Easter, as a metaphorical mountain, evokes a sense of impartiality. Thus, as Easter people, Christians are reminded to embrace those called beloved by God, despite being judged sinful or impure by Christian society. God’s invitation to the Gentile centurion, Cornelius, to participate in the life of the risen Christ is itself a testament to radical inclusivity. Just as Peter, all Christians must embrace this radical inclusivity and allow themselves to experience their own epistemic conversion. The type of conversion that Peter underwent is deeper than a show of hospitable gestures towards Gentiles. Rather, his conversion upended theological and doctrinal positionalities about who belongs and who is an outsider. The keeping of dietary codes distinguished insiders from outsiders to Israel’s covenant with God. Yet, in Acts 10, Peter was being reminded that there is another type of code that he must now embrace as one who embodies Easter humanity. He is to become a medium of radical inclusivity that makes it possible for Gentiles to sit at the table of fellowship in Christ as equal participants with Jews like himself.
The motif of inclusivity forces Peter to rethink his doctrinal and religious biases of exclusion. This motif also instantiates for Christians around the world the need to rethink how their embrace of doctrines has become a tool of exclusion and violence towards those they have judged to be outsiders. How can Christians become an embodiment of inclusivity in their way of being in the world? To address this question, I return to the motif of the mountain.

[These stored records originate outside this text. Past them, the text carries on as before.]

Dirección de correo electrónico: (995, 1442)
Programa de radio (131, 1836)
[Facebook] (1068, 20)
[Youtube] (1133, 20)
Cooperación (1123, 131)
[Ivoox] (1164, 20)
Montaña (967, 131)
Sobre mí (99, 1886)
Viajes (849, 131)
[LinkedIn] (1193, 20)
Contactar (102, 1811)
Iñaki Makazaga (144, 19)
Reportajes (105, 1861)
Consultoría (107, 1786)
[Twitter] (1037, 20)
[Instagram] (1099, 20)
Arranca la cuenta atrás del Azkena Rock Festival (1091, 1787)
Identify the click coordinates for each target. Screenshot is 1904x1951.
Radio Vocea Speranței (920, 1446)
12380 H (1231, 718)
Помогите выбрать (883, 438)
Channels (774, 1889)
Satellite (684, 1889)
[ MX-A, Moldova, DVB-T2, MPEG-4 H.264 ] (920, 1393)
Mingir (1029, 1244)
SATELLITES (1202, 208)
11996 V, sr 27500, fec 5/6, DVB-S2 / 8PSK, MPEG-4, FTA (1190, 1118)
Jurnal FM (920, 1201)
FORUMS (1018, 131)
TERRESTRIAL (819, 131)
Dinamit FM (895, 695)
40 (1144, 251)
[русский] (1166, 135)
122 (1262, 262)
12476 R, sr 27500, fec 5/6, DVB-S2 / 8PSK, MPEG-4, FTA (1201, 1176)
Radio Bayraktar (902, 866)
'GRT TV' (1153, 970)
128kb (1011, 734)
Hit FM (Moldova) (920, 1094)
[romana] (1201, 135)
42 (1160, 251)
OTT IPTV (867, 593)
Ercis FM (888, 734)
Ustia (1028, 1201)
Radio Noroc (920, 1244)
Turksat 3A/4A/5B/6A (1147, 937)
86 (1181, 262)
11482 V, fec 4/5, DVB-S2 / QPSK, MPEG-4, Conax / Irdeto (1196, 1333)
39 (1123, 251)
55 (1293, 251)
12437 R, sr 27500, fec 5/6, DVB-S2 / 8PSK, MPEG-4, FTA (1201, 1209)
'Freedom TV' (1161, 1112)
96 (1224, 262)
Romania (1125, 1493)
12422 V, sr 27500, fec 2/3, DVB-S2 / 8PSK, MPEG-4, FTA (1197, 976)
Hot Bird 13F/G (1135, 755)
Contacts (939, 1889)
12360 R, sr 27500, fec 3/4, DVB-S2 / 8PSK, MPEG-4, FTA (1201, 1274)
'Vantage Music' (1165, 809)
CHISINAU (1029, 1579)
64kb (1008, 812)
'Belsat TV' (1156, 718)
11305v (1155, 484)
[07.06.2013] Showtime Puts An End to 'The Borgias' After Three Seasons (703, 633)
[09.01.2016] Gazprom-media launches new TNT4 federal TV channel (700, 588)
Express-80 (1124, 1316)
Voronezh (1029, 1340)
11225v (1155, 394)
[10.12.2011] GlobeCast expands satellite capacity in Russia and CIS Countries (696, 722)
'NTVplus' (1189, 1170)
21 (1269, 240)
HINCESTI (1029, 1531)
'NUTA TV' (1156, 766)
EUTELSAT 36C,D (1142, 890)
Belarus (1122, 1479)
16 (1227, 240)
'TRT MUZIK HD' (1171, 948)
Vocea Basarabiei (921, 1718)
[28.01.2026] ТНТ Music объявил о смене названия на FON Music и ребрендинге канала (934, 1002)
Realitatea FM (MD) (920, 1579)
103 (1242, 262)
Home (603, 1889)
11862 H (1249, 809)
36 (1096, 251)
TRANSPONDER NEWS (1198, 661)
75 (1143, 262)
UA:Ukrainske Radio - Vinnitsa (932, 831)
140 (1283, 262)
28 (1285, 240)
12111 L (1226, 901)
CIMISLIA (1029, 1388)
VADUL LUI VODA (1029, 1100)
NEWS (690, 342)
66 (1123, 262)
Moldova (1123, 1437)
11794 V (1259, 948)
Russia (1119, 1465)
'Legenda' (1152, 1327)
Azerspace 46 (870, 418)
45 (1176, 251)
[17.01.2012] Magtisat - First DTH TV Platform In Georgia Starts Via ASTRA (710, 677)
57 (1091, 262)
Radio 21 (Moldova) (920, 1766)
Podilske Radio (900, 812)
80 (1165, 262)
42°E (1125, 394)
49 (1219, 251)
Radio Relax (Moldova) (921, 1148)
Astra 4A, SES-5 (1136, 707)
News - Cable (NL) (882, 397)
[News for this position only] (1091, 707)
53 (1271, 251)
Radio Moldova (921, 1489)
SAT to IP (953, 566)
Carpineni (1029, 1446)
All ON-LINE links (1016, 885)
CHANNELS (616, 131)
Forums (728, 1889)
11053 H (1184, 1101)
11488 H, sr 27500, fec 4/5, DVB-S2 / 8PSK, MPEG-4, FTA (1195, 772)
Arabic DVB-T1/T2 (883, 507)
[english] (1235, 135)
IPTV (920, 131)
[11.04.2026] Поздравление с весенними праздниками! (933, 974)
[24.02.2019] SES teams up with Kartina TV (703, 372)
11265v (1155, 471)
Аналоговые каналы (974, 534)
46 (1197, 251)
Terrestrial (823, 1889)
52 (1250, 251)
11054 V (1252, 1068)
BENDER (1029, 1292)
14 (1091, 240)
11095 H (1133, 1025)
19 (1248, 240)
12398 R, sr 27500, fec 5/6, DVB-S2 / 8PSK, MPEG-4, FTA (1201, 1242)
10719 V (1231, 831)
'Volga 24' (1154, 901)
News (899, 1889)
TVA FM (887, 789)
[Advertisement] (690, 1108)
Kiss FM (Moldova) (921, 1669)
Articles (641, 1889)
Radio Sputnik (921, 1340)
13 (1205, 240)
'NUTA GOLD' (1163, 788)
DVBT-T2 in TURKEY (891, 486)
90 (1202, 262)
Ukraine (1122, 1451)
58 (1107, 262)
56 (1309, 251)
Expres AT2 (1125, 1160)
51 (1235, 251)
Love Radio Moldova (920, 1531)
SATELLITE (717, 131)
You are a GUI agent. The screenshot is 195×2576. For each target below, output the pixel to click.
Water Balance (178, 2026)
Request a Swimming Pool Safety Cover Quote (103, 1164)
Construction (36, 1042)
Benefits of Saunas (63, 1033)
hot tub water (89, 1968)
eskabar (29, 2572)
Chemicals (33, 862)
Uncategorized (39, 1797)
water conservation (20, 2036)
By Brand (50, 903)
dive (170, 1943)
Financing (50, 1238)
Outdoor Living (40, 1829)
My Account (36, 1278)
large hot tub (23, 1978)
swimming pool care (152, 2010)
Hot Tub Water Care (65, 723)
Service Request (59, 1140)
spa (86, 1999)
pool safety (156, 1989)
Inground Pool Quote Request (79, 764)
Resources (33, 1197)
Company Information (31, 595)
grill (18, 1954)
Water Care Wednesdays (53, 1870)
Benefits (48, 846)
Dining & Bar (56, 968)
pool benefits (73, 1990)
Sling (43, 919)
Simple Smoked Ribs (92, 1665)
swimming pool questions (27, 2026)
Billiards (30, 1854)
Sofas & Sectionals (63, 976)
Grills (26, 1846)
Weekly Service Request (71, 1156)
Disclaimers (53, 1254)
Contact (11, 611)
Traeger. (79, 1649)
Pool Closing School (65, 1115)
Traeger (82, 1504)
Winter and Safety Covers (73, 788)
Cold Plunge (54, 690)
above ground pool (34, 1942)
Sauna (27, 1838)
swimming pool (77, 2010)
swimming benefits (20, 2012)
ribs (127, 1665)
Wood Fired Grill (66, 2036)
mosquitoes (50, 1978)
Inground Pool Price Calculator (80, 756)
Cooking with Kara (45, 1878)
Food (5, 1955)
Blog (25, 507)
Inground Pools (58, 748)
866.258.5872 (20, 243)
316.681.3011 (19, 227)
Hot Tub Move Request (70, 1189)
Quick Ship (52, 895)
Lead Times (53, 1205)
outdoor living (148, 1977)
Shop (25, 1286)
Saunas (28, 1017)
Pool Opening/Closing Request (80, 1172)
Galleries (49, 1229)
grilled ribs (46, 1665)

For one to ascend to the mountain top and inhabit it, one needs some climbing tools. These tools are not the primary focus of the journey to the mountain top. They are only useful for the journey but as soon as one gets to the mountain top, they are no longer relevant. Similarly, religious doctrines and rituals are like tools intended to help Christians to become Easter people. As Easter people Christians are to become media of God’s abundant life for all. They are meant to create spaces at the table of God’s feast for non-Christians and those who seek to fellowship with them in God’s world. When Christians insist that doctrines and rituals are more important than their Easter humanity itself, Christians end up missing the core lesson that the grace of Easter mediates for them. The Christ of Easter is a Christ that is accessible to all. This Christ upends all cultural norms of exclusion.
Finally, just as Isaiah reminds his fellow Israelites that God has promised to make Mount Zion a home of abundance for all people, as Easter people, Christians are reminded to create a world where labels are rejected. Any label that creates boundaries of exclusion ought to be rejected. Nationalistic biases that portray others as aliens to be otherized ought to be rejected. This is particularly true today in our world as many Christians have embraced a culture of violence towards those they have judged as other. For example, in the U.S., some Christians have justified the culture of hate towards migrants, Muslims, and practitioners of other religions on the basis of a toxic theology and praxis of hate that is far from the demands of the gospel. This year’s Easter lectionary readings are a reminder that Christians have a fundamental role to play as social witnesses to God’s testament of radical inclusivity. The world is a graced world, and all creatures are invited to the feast of life that God has prepared. This is the new life that Isaiah’s vision and Easter faith together mediate – a life that is radically conditioned by the saturated grace of inclusivity.